It appears that Iceland won’t have to be renamed Tepidlandia anytime soon after all.
According to researchers at the University of Iceland, each of the country’s glaciers will expand this year for the first time in the past 25 years.
As reported in Electroverse, the Hofsjökull, Langjökull, Mýrdalsjökull, and Vatnajökull glaciers have expanded over the last twelve months, from autumn to autumn, "With Mýrdalsjökull showing a really significant addition of ice this year."
These are the largest glaciers in Iceland: Hofsjökull is third largest after Vatnajökull and Langjökull, while Mýrdalsjökull is the country’s fourth largest ice cap.
The research study project manager, Finnur Pálsson, observed that he regarded the reversal to be "unusual." He noted that Langjökull had been losing around one and a half meters of ice per year for the past 20 years, "but in the last few years he has been close to zero, that is, he has neither expanded nor diminished.
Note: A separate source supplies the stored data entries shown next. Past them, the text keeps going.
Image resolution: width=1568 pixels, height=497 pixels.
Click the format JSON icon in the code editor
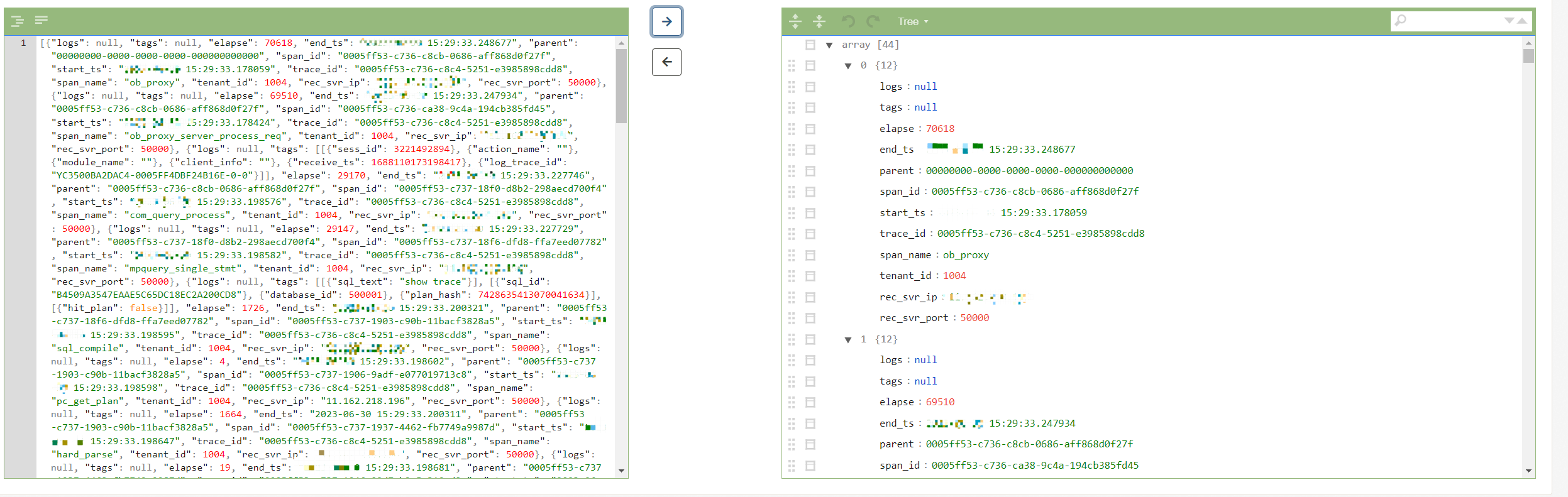tap(18, 21)
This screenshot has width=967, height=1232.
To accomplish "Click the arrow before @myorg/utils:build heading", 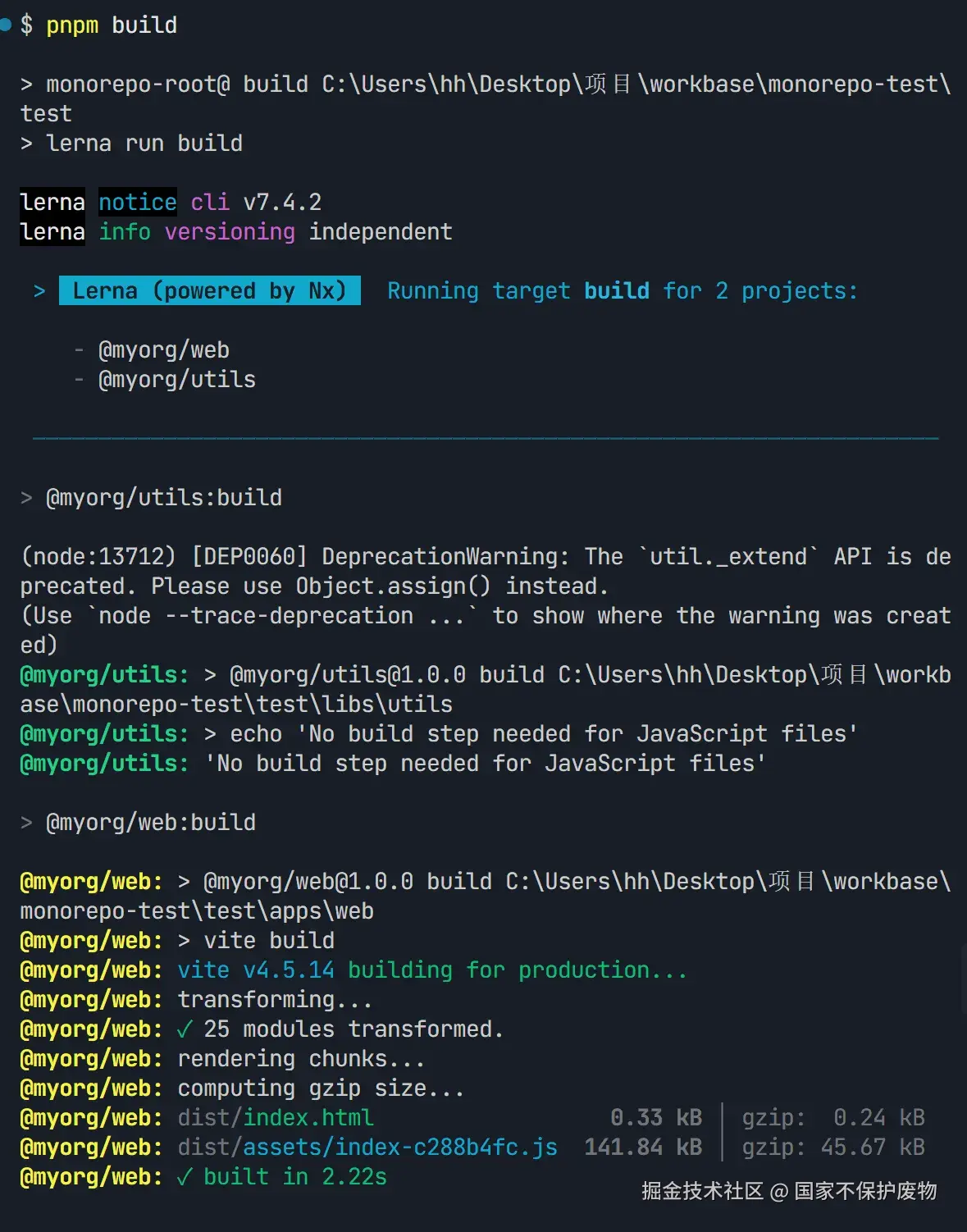I will [27, 498].
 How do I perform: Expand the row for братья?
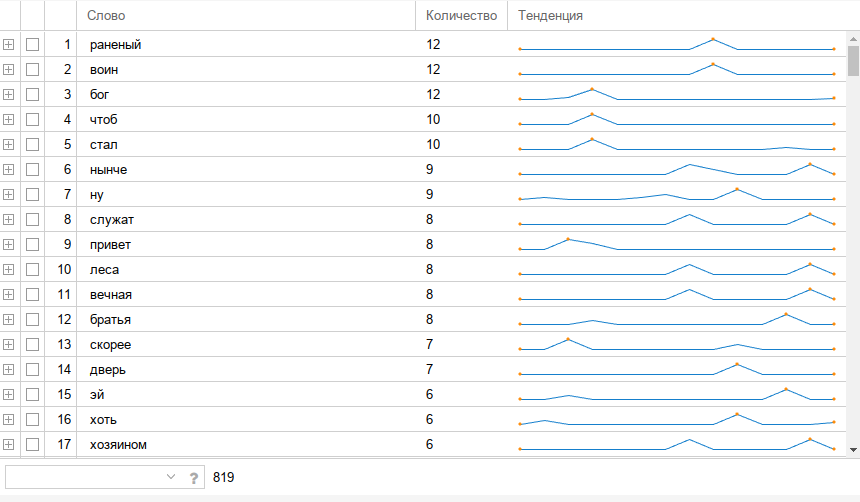point(8,319)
And that applies to this year, both for Vatnajökull and Langjökull as well."
So why is this happening?
Careful to avoid a politically-incorrect narrative contradicting “global warming” mantra, Pálsson simply observed, "It is a fact that it has been colder the last few years. And there was more snowfall in August on the upper part of Langjökull, which is very unusual."
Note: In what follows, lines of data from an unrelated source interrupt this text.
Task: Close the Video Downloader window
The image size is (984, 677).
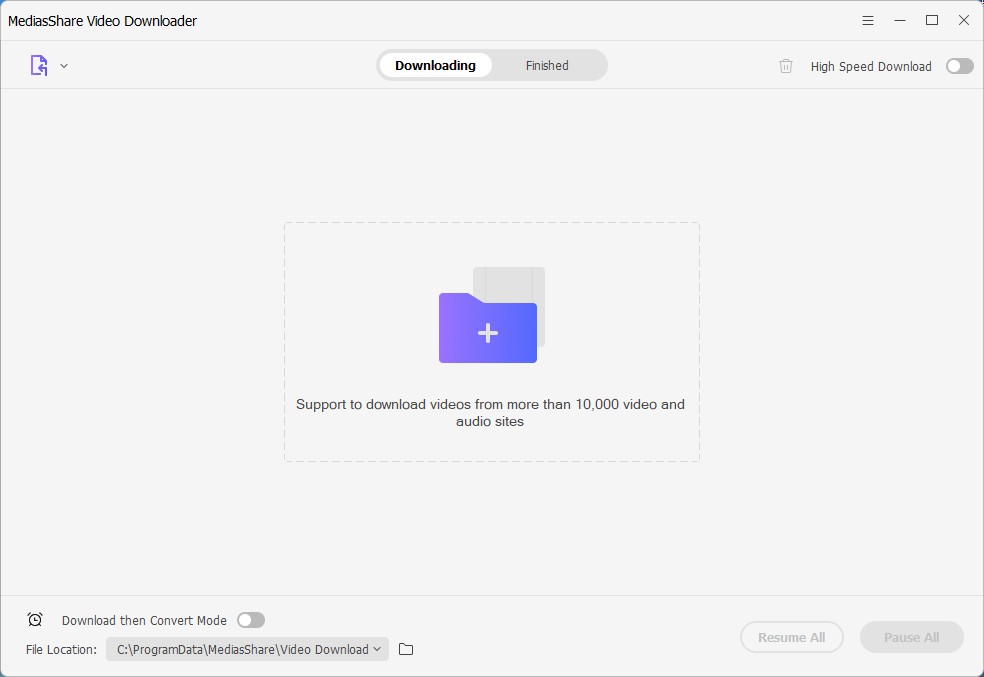Action: point(964,20)
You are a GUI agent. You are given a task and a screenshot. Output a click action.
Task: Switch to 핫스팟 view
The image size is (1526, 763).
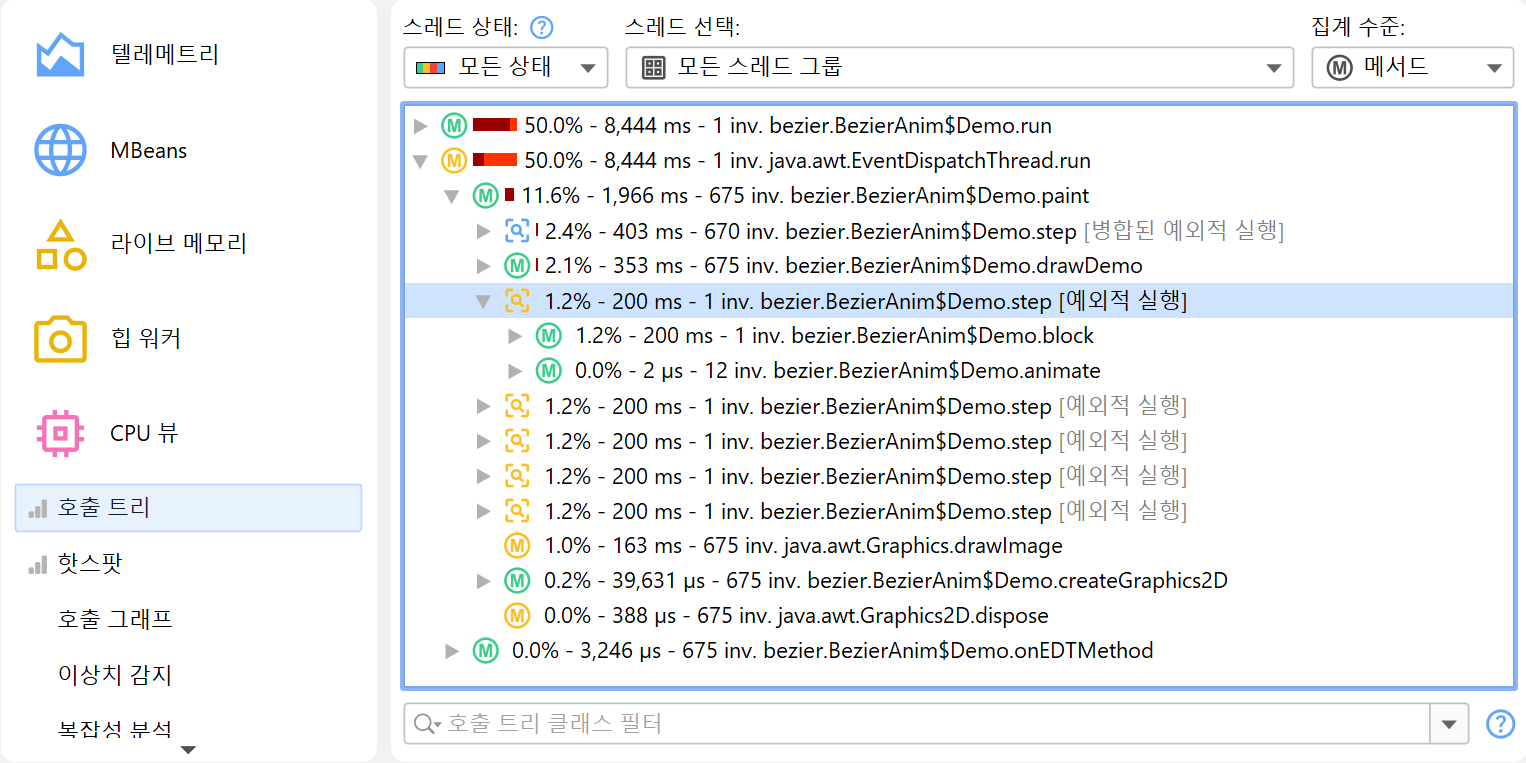pos(90,564)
Well maybe not quite so unusual after all.
As I recently reported in my April 22 column, Jakobshavn — the previously fastest-flowing, fastest-thinning glacier on Greenland’s west coast — has reversed course as well.
Jakobshavn has represented the largest source of Greenland’s ice mass loss over the last 20 years, and has produced about 10 percent of the country’s icebergs.
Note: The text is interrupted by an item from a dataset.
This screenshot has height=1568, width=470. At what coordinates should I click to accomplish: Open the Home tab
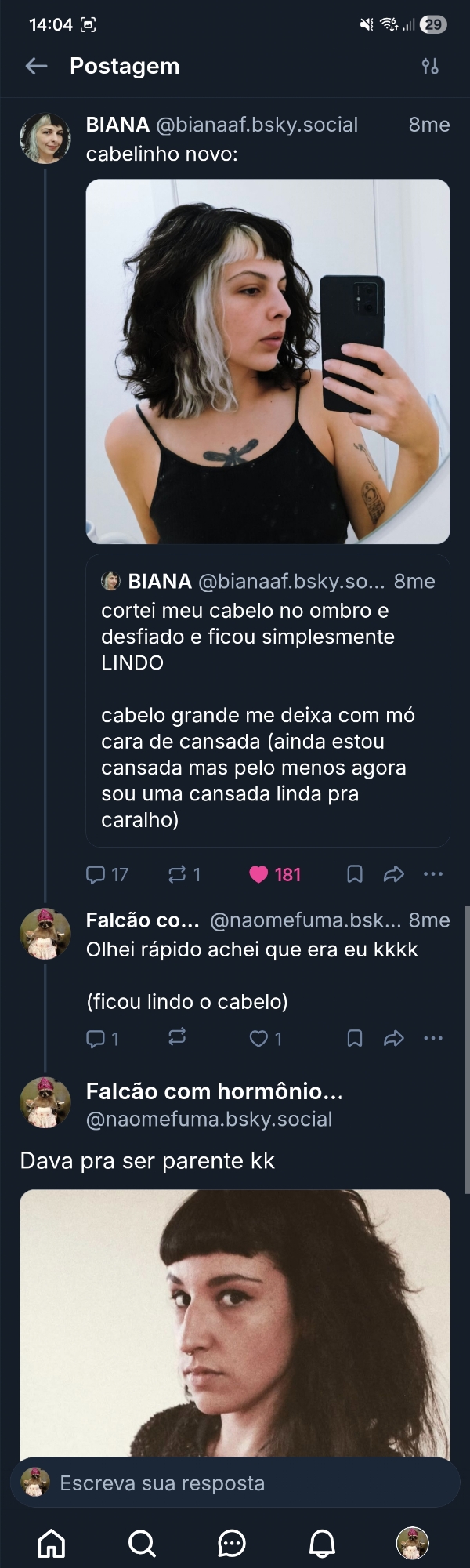coord(52,1543)
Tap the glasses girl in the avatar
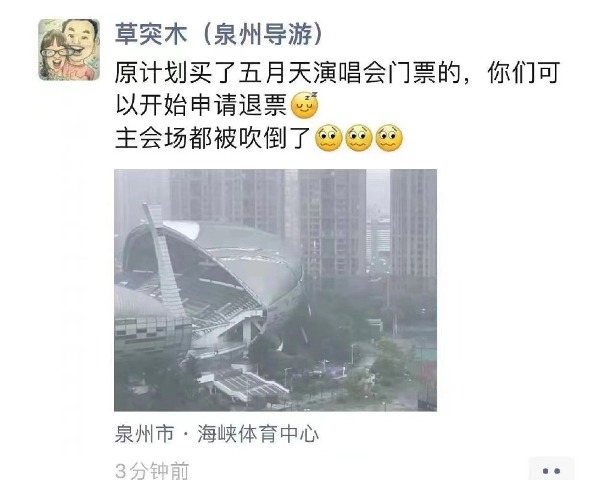 pyautogui.click(x=55, y=57)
A study published in the March issue of the journal Nature stated, "Here we use airborne altimetry and satellite imagery to show that since 2016, Jakobshavn has been re-advancing, slowing and thickening. We link these changes to current cooling in ocean waters in Disko Bay that spill over into Ilulissat Icefjord. Ocean temperatures in the bay’s upper 250 meters have cooled to levels not seen since the mid-1980s."
Again, scientists registered surprise. As reported in Live Science, lead study researcher Ala Khazendar at NASA’s Jet Propulsion Laboratory said, "At first we didn’t believe it. We had pretty much assumed that Jakobshavn would just keep going on as it had over the last 20 years."
A short sojourn into Greenland’s temperature history might have provided an obvious clue.
The reason that Jakobshavn isn’t shrinking is very likely is due to an entirely natural periodic warm-cold phase shift in the North Atlantic Oscillation (NAO) which occurs in the northern Atlantic Ocean every 20 or 30 years.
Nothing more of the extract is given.